STATED PROBLEM – Reproduce every line of the listing below word for word, leaving the pictures out.

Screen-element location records
|---|

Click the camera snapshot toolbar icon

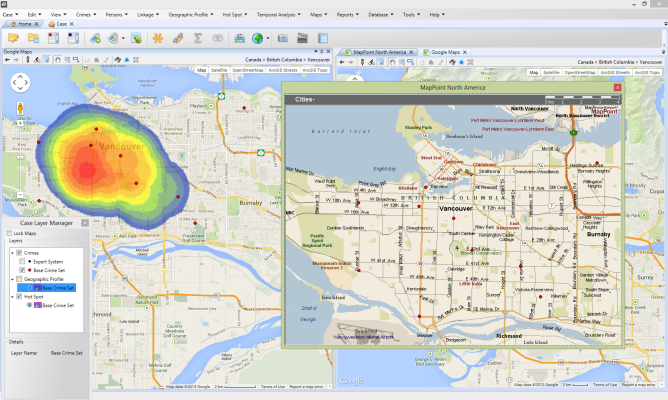(x=283, y=38)
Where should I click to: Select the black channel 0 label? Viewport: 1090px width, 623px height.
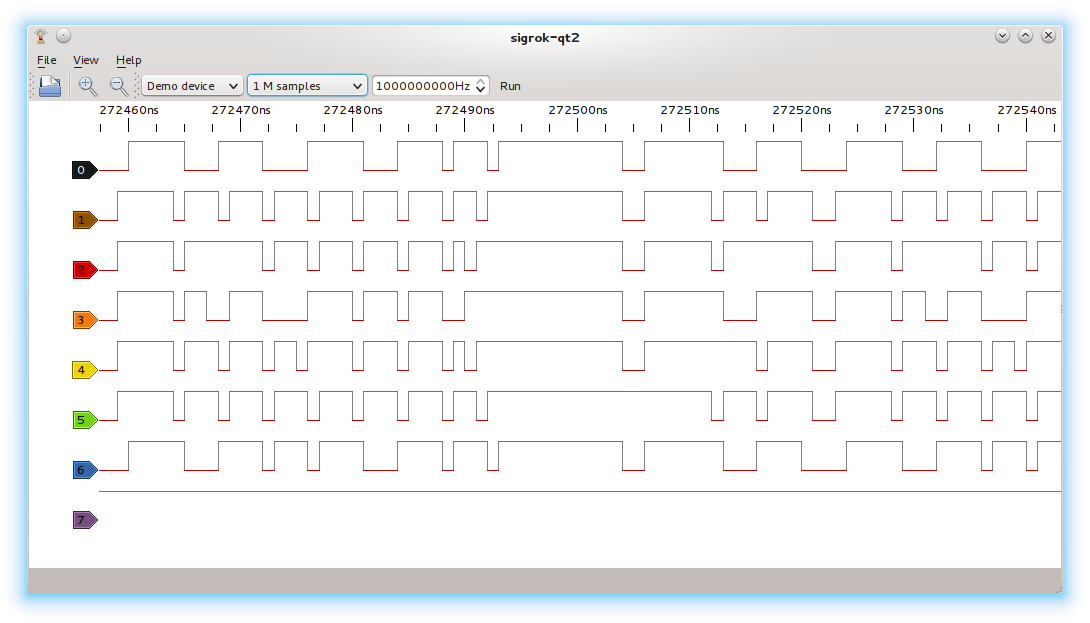[x=84, y=170]
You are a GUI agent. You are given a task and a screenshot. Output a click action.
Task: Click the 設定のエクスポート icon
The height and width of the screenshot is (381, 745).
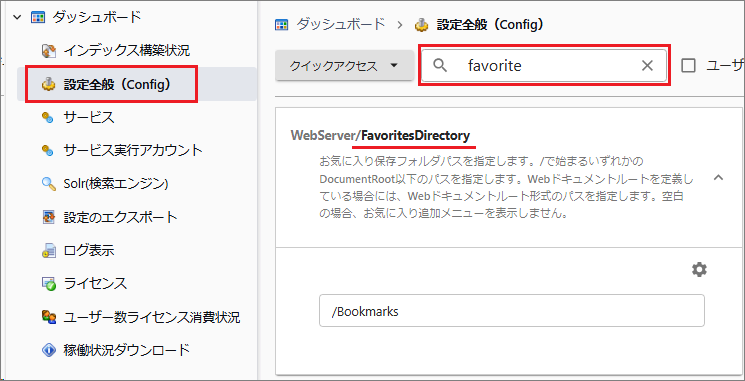click(48, 218)
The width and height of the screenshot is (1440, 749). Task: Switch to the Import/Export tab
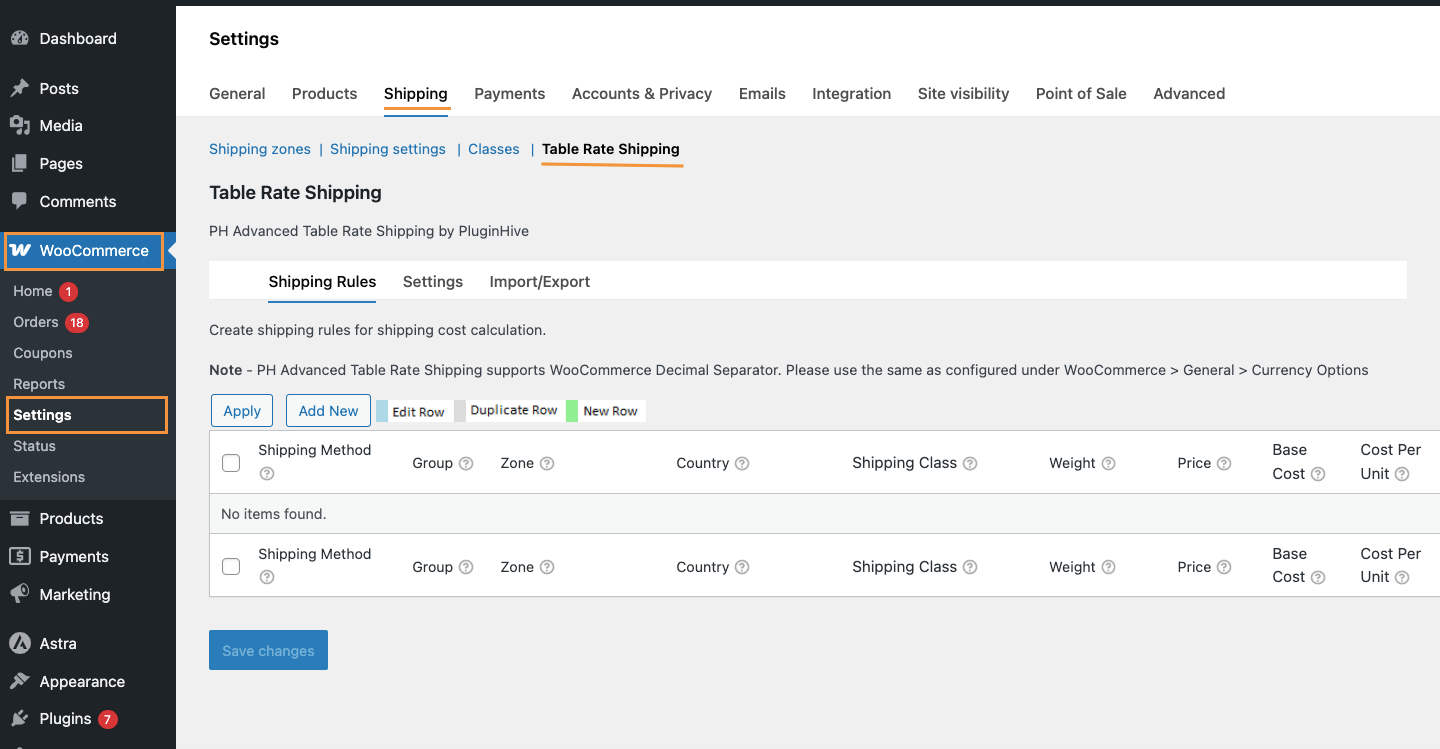(x=539, y=282)
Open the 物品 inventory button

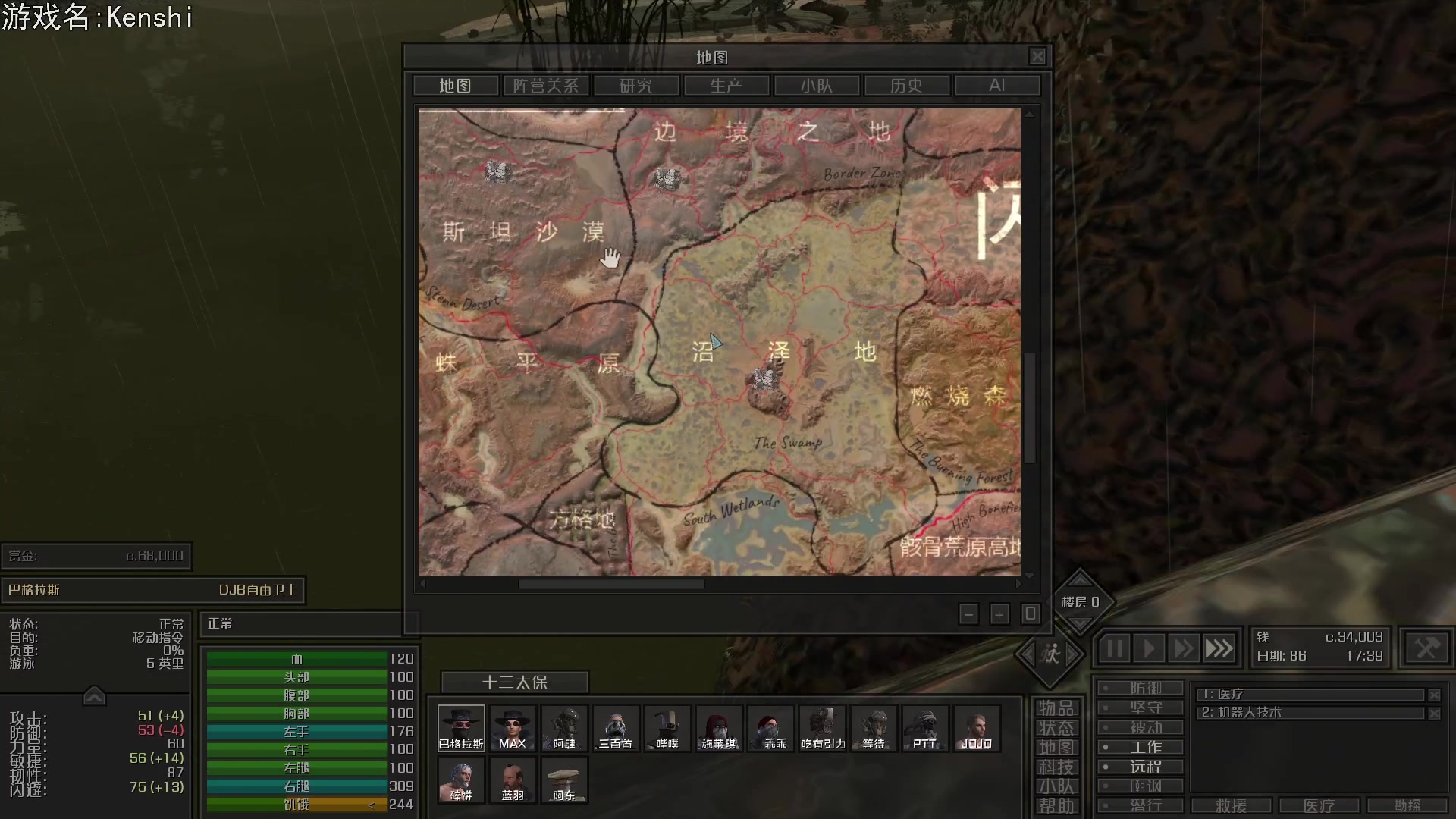1056,708
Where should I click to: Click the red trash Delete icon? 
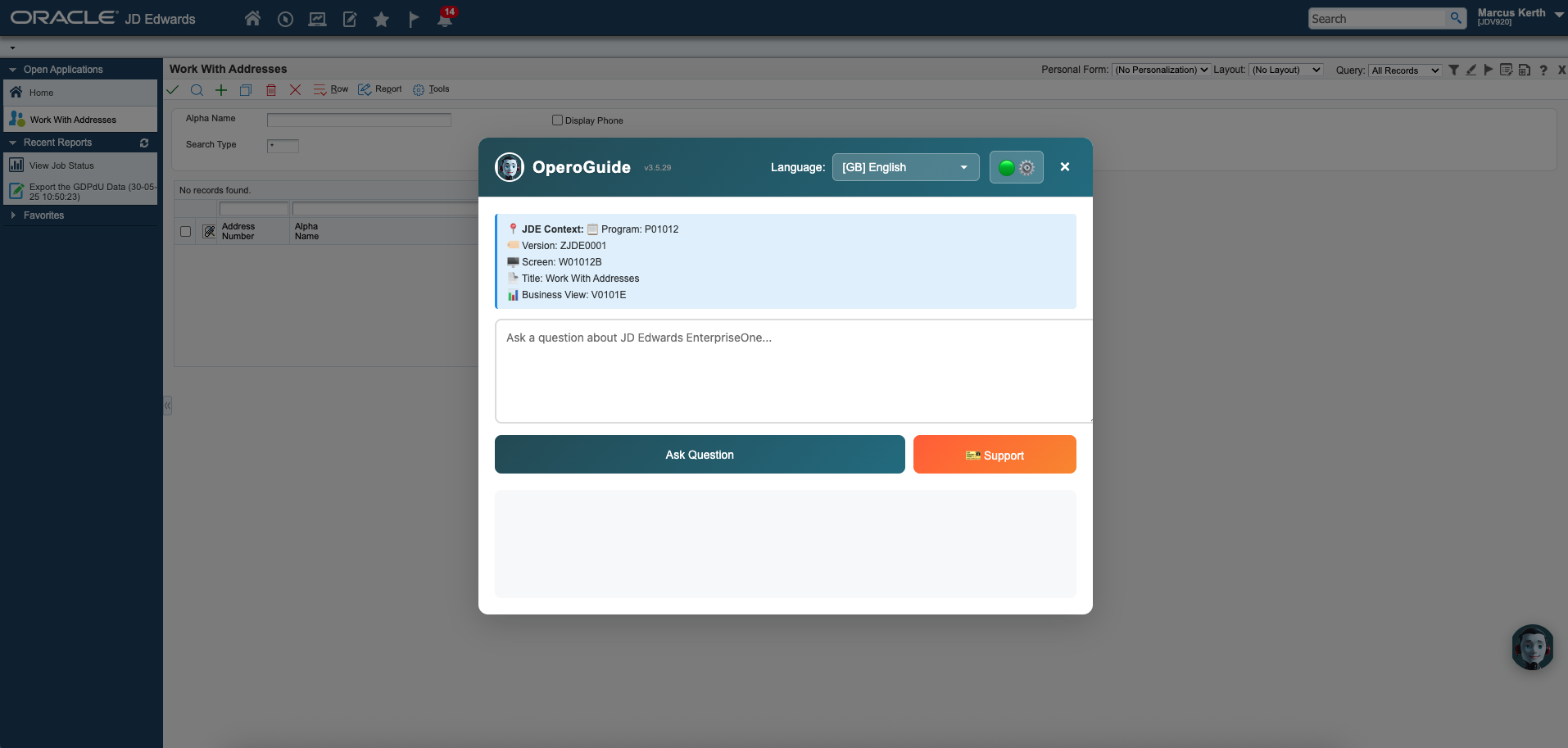pyautogui.click(x=271, y=90)
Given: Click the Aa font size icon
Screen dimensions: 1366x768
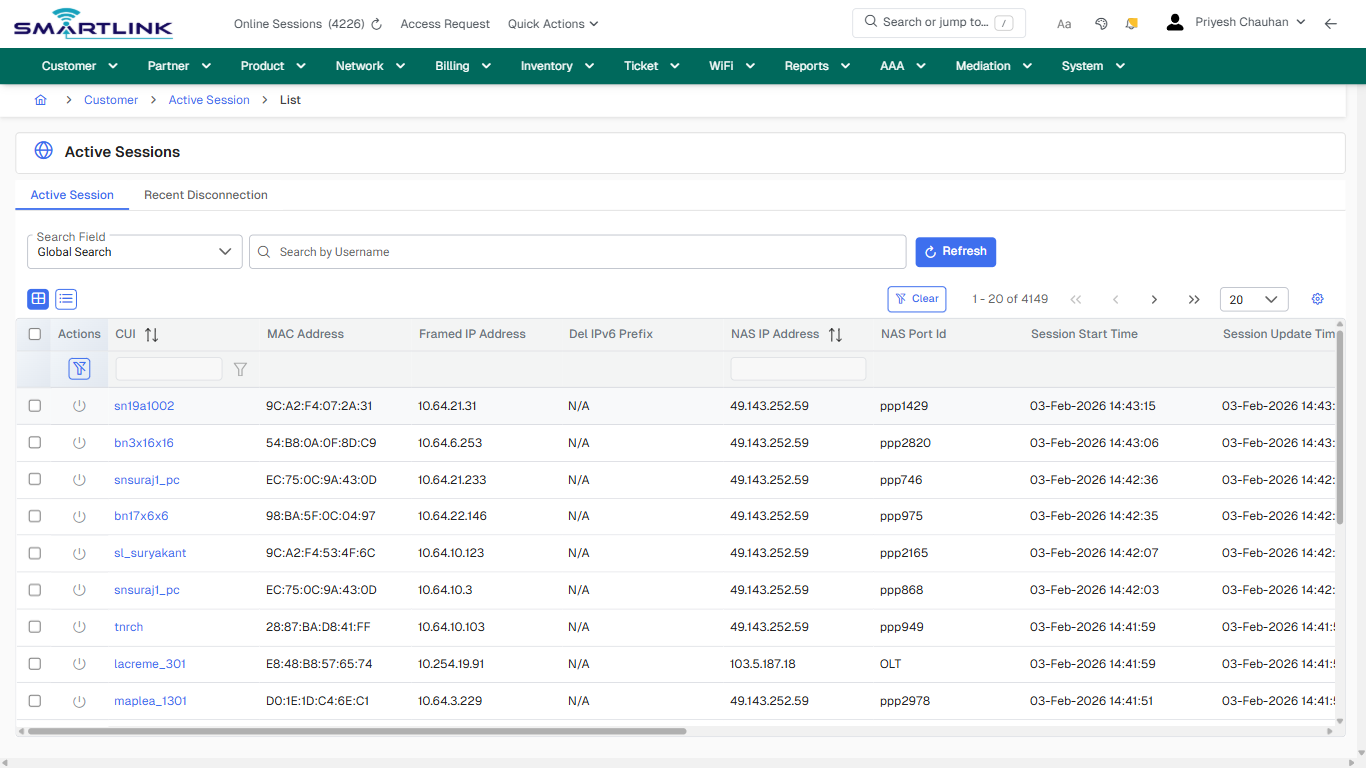Looking at the screenshot, I should [x=1064, y=22].
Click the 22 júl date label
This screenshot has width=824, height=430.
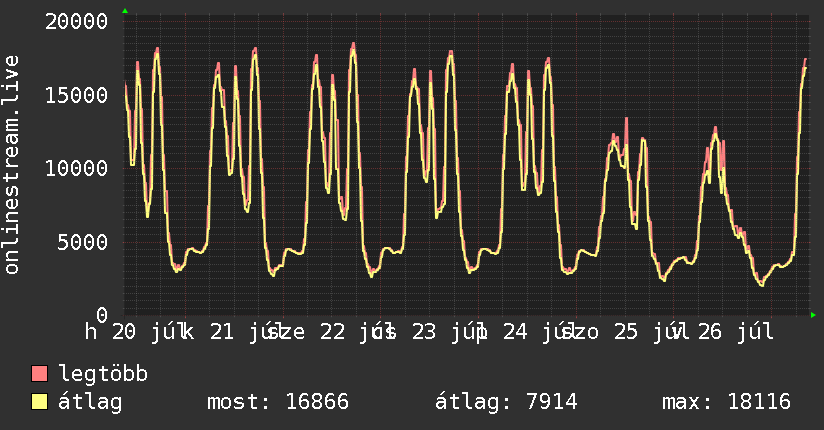pyautogui.click(x=353, y=332)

|---|

CORRECT RESPONSE –
Click the camera snapshot toolbar icon

(x=283, y=38)
Where should I click to: Select the black channel 0 label? Viewport: 1090px width, 623px height.
[x=84, y=170]
You are a GUI agent. You are given a task and a screenshot. Output a click action.
Task: Click the 設定のエクスポート icon
The height and width of the screenshot is (381, 745).
click(48, 218)
The width and height of the screenshot is (1440, 749). Task: Switch to the Import/Export tab
(x=539, y=282)
Open the 物品 inventory button

1056,708
Where should I click to: Click the red trash Delete icon? 
pyautogui.click(x=271, y=90)
Given: Click the Aa font size icon
Screen dimensions: 1366x768
Looking at the screenshot, I should [x=1064, y=22].
Click the 22 júl date label
This screenshot has width=824, height=430.
pyautogui.click(x=353, y=332)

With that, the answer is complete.